Lo riconobbi subito era il grosso cane danese, che correva verso di me, proiettando un'ombra gigantesca e bizzarra sull'ampio tappeto invernale. Mi parve che tutto il gelo si condensasse nelle mie membra a immobilizzarle in uno spasimo folle di paura. Il grande cane, con lanci spaventosi, fu presto al mio fianco. Ivi giunto, si fermò, guardandomi con i suoi occhi sanguigni. Diedi un urlo e mi cacciai innanzi con una corsa disperata e con l'impressione terrorizzante di quell'alito caldo di bestia dietro di me.
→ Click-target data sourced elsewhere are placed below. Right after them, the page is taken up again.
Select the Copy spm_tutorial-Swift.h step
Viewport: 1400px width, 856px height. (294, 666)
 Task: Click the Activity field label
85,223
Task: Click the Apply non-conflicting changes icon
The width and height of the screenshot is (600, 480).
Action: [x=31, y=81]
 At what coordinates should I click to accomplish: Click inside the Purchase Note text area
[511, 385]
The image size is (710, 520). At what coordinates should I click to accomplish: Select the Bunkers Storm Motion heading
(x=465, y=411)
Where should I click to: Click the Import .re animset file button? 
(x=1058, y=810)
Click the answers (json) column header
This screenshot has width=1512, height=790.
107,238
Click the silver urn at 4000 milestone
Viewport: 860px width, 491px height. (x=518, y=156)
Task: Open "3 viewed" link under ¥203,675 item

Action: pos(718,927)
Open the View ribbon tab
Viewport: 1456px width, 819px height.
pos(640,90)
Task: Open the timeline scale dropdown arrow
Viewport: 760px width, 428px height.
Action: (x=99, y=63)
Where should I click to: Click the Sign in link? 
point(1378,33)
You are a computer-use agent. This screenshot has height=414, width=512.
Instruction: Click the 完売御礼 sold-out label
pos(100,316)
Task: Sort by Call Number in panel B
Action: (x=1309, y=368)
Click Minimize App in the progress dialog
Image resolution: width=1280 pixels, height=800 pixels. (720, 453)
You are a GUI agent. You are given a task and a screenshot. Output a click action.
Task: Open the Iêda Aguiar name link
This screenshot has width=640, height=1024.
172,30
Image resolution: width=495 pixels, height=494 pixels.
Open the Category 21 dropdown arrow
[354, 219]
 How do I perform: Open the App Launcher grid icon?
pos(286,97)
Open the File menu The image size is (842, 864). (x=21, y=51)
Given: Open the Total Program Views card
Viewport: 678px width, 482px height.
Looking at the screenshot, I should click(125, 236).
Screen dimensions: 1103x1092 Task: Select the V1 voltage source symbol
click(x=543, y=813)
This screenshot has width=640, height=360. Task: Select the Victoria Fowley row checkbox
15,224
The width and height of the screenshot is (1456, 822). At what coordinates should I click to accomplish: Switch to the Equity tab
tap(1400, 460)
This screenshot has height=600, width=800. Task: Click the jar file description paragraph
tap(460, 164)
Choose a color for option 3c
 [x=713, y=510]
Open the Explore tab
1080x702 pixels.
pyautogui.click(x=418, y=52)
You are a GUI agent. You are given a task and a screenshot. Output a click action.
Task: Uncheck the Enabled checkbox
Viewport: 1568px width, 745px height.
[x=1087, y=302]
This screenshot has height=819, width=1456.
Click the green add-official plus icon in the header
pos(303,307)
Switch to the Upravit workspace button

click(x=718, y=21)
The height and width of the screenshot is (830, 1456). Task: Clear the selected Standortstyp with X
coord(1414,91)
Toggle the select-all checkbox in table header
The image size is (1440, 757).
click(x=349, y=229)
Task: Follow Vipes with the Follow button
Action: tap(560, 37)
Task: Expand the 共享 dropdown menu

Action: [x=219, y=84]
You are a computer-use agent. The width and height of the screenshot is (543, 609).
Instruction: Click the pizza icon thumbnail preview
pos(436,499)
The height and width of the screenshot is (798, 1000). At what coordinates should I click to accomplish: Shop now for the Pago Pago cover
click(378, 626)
Entrai in casa e chiusi l'uscio con violenza. Più nulla. Fuori, regnava il silenzio. Forse il cane si era stancato ed era tornato indietro.
Il domani, non pensavo più all'incidente. Ma nella notte, tornando a casa per il viottolo consueto, vidi di nuovo il grande danese correre incontro a me, a lanci, a traverso i campi non più coperti di neve, saltando fossi, passando a traverso i rovi e le piante, silenzioso e terribile. E di nuovo mi spinsi in una corsa pazza, minacciando di rovesciare per terra ad ogni tratto, urlando di paura e non osando volgermi indietro a osservare se il nemico mi seguisse.
Da allora, ogni notte, mi vidi venire incontro il cane senza potermi spiegare di dove uscisse e per quale motivo mi perseguitasse con la sua presenza e con i suoi sguardi un po' tristi. A poco a poco mi abituai a lui e finii con l'accettarlo come un compagno impossibile ad evitarsi. Innanzi al cancello della mia villa, la bestia si fermava e, seduta sulle zampe posteriori, mi seguiva con lo sguardo sino al limitare della casa.